Luísa Araújo, membro da Comissão Política do PCP, frisou que a «literacia é fundamental para o futuro dos indivíduos e do País». «A literacia plena revela-se no cruzamento de saberes, na independência da análise, na busca das respostas mais adequadas, no exercício da escolha. A democracia é profundamente afectada pela iliteracia», defendeu.

Direitos humanos

«É preciso promover a literacia para concretizar os direitos humanos fundamentais.
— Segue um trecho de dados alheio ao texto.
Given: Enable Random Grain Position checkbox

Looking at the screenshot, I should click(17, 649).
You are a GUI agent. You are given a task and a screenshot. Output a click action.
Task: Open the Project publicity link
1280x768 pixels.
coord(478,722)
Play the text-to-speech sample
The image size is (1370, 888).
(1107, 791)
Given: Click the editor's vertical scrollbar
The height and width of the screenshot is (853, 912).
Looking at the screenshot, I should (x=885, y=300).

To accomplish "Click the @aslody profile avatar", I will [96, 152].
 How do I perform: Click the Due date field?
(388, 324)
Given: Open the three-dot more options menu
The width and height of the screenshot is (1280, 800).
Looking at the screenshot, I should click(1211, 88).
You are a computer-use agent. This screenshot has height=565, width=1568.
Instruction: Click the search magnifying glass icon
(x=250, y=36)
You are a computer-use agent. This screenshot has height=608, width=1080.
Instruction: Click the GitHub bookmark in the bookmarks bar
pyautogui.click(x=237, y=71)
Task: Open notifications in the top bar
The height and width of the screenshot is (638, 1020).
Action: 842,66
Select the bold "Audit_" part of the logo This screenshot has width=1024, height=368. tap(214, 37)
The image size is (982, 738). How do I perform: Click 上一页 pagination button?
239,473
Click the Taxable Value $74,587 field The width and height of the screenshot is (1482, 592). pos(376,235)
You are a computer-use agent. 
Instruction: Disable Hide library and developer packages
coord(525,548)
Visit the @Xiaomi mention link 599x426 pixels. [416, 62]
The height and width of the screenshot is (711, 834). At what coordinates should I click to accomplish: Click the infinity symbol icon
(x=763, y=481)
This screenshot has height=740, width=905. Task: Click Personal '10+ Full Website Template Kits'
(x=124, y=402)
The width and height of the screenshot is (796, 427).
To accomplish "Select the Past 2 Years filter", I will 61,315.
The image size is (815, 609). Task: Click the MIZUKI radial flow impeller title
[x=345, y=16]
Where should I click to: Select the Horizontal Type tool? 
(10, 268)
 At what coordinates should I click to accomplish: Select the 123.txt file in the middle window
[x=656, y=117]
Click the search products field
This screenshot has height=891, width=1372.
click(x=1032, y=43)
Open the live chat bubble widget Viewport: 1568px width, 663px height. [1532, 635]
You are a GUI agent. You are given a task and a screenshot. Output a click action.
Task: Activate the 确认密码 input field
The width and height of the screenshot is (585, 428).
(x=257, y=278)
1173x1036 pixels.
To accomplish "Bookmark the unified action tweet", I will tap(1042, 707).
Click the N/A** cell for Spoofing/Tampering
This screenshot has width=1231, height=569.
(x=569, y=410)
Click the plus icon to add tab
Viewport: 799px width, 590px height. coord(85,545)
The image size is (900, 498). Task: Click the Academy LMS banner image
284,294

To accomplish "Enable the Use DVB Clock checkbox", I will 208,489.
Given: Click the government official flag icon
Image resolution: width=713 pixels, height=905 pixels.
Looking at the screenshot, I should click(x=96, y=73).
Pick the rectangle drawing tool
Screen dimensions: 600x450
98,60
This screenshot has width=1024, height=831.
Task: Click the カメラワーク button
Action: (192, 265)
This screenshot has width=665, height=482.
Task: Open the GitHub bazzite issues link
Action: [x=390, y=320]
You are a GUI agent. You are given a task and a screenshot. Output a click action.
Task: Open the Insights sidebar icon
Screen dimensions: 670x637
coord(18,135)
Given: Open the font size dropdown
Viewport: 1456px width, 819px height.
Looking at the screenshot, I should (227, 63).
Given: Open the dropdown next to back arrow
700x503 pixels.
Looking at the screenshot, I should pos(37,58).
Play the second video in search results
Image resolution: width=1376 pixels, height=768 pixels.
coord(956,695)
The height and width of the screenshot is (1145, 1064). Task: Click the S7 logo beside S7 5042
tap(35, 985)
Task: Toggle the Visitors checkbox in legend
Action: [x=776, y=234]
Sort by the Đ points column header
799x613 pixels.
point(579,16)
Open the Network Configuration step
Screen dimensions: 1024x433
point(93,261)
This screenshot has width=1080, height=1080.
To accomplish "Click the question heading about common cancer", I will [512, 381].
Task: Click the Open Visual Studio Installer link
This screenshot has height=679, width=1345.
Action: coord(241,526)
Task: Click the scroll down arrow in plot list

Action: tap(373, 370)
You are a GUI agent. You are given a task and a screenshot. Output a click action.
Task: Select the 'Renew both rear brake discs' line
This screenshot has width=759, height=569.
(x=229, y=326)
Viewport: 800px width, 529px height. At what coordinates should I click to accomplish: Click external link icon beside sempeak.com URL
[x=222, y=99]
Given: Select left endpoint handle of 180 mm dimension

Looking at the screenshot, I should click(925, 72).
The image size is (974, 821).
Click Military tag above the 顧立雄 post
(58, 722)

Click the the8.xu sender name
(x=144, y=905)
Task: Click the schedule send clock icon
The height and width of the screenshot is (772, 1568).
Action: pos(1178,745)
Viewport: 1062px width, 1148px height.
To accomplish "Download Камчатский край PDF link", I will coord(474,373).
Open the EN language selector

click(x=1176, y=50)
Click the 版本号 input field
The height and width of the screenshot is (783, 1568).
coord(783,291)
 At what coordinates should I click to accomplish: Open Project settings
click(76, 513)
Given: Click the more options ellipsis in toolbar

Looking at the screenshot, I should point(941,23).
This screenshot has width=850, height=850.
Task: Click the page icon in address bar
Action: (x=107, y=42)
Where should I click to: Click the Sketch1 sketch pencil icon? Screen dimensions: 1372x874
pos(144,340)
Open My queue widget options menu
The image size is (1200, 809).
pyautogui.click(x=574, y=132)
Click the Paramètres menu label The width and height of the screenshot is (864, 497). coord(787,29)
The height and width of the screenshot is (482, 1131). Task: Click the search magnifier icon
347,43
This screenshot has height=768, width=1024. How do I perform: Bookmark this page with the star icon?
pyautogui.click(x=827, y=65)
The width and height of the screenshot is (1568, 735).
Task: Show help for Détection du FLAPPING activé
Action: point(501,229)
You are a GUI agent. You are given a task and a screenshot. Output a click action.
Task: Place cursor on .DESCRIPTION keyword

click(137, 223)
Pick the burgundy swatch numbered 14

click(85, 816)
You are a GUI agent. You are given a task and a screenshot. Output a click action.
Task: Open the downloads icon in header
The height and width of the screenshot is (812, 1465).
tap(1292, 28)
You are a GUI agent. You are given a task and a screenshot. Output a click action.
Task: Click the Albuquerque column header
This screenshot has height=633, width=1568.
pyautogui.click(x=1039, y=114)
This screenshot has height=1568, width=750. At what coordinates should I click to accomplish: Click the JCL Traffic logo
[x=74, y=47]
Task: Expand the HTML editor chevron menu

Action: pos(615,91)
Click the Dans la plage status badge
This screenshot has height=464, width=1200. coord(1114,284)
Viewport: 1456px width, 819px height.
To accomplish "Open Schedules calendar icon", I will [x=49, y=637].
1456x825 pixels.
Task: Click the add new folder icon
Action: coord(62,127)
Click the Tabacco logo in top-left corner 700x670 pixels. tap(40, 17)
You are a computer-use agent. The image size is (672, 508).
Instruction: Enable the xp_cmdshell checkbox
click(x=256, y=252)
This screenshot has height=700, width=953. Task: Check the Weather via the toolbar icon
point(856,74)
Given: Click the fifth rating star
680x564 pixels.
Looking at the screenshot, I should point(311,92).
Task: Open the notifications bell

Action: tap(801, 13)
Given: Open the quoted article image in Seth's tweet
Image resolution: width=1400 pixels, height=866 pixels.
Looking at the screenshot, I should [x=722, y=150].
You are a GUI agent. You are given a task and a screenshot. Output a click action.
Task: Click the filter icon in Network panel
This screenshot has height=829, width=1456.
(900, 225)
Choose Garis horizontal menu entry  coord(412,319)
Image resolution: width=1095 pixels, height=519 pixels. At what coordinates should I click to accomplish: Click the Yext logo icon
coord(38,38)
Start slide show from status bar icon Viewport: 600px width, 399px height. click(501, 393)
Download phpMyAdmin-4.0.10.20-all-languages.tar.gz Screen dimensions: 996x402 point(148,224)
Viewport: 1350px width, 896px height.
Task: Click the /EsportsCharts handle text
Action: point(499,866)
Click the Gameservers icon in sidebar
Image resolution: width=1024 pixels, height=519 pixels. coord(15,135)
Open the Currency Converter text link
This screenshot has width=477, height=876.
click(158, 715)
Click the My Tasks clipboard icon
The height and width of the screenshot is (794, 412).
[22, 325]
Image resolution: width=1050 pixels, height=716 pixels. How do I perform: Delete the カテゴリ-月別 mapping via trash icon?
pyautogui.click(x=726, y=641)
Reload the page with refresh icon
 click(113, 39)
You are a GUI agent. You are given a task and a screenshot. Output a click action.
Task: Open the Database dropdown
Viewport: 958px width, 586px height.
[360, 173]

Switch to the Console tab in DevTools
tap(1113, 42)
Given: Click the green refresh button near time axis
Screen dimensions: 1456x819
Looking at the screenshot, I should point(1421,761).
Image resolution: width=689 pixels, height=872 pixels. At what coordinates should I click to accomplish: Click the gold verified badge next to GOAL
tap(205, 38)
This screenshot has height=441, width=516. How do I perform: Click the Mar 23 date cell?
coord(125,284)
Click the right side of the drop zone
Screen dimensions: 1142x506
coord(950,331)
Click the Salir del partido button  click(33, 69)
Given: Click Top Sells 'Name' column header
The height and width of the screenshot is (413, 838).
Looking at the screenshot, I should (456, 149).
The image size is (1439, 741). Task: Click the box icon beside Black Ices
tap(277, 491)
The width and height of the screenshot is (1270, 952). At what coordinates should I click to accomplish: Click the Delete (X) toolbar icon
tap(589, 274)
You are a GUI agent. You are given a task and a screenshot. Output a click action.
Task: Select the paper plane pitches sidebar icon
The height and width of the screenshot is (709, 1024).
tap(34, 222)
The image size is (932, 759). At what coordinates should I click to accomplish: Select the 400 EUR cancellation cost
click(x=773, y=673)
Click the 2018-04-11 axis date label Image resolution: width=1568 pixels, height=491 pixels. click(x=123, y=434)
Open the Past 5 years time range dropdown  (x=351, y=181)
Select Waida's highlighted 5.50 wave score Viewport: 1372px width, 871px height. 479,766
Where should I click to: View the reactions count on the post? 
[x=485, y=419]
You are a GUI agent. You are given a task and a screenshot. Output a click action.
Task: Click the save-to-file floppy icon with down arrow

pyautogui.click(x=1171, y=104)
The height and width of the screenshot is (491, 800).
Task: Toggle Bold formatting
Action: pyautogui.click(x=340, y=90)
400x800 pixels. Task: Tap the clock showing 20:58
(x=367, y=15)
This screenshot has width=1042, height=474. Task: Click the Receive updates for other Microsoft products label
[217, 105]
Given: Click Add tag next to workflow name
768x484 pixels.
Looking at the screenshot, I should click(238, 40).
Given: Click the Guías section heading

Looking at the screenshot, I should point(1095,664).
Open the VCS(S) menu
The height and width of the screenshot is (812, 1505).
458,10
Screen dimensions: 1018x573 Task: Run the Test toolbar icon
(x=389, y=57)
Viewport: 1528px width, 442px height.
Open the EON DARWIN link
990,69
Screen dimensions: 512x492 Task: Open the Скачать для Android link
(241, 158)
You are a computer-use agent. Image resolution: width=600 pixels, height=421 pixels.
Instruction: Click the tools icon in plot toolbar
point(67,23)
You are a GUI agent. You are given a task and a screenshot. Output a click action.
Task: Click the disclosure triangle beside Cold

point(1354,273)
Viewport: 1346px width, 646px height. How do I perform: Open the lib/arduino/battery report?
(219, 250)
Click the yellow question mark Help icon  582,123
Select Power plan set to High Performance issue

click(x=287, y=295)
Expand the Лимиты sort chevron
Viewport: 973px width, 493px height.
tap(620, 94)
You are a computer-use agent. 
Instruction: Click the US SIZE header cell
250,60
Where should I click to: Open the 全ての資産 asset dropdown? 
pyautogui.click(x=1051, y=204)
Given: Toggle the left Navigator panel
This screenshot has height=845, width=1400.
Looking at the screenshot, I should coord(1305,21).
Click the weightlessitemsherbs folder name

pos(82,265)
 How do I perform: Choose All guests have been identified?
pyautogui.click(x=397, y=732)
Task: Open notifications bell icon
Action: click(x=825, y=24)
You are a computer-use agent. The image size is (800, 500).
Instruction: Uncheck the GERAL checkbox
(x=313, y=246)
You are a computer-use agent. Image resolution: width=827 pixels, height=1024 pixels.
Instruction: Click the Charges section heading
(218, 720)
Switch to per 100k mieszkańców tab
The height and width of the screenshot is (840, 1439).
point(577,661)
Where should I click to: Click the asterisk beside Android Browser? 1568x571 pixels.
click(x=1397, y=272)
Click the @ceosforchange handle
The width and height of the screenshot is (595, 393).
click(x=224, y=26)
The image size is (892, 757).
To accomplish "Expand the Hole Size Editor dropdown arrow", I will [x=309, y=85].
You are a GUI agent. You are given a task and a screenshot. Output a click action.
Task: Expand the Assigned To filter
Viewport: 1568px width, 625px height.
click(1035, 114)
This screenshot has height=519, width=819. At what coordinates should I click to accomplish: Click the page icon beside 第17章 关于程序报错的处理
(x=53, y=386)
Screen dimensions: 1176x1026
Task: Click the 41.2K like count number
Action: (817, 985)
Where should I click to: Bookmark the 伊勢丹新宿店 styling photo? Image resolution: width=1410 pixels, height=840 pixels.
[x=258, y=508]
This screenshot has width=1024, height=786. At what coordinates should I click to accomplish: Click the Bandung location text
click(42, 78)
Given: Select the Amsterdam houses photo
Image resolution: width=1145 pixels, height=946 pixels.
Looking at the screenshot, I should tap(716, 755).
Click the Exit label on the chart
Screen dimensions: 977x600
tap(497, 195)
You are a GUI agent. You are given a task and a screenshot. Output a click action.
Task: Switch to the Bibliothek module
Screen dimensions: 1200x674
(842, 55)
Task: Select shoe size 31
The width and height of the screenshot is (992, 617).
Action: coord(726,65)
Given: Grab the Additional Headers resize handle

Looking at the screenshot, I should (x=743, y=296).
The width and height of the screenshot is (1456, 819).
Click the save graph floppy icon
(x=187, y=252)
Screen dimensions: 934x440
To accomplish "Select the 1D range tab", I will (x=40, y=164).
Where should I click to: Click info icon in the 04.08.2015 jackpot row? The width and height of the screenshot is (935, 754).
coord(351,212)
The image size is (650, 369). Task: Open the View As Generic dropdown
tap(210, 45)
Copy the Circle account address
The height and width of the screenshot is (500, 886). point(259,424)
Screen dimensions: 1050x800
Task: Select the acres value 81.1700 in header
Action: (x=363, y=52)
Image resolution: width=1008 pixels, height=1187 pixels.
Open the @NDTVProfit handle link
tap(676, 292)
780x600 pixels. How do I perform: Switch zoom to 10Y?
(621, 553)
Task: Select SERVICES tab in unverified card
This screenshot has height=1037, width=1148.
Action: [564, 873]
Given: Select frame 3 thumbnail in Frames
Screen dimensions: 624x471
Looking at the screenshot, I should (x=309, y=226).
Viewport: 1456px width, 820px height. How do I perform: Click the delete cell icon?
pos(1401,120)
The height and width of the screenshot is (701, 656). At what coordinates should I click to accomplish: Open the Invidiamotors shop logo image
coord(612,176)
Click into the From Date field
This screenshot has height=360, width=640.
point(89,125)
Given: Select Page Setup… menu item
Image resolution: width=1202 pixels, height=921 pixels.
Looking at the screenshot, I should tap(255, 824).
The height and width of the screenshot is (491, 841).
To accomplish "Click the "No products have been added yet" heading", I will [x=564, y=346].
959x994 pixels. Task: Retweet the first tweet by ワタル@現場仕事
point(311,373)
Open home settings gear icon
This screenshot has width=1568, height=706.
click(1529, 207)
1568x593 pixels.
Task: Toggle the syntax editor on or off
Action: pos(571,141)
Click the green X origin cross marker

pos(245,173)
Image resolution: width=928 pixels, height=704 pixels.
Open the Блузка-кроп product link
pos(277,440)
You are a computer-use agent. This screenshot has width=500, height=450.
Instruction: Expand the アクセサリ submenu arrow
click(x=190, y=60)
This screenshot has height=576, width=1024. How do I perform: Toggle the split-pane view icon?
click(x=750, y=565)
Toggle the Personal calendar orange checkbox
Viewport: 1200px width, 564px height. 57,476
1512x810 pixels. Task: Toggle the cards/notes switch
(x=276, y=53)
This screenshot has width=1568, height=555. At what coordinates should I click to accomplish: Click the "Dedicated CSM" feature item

Sem isso não é possível cumpri-los», afirmou Ilda Figueiredo, eurodeputada comunista. «A literacia é também compreender a realidade para a transformar e é fundamental na luta contra a exclusão social», considerou, lembrando que o Parlamento Europeu aprovou no ano passado uma recomendação para que a escolaridade mínima seja de 12 anos em todos os países, uma medida também defendida pelo PCP.
Portugal tem a maior percentagem de abandono escolar precoce da União Europeia. Os valores ascendem a 43 por cento, enquanto a média europeia é de 18 por cento. Atrás do nosso país, encontra-se a Espanha e a Itália, com valores muito distantes: 28 e 27 por cento respectivamente. «Temos um caminho imenso a percorrer», garantiu Ilda Figueiredo.
A eurodeputada recordou que a formação de base da população portuguesa é muito baixa, que o abandono escolar é grande e que o mercado de trabalho se baseia na mão-de-obra barata. «A estrutura produtiva não se adaptou às novas realidades» como o aumento do número de licenciados, disse Ilda Figueiredo.
«Hoje há mais rapazes a abandonar a escola. No entanto, as raparigas, apesar de terem mais formação, têm mais dificuldades em arranjar emprego», acrescentou.

O que é a iliteracia?

A literacia é a capacidade de compreender e usar os conhecimentos, sendo medido continuamente. A iliteracia é, portanto, a deficiência desta capacidade e do seu uso no quotidiano.

Quais as consequências?

A iliteracia reflecte-se em actividades diárias, como interpretar listas e diagramas, preencher o IRS ou um cheque, interpretar o mapa da rede do metropolitano, compreender as instruções do uso de medicamentos, perceber e assinar em consciência o contrato de trabalho, analisar um texto compreendendo-o e discutindo-o, fazer trocos, converter escudos em euros, usar um dicionário, consultar um horário de comboios ou saber se está a fazer uma boa compra ao aproveitar uma promoção.

Quais as causas?

A iliteracia está relacionada com a qualidade do ensino e a escolaridade, mas também com os recursos que cada pessoa tem à sua disponibilidade, a escolaridade dos pais, a capacidade económica e o meio onde se insere.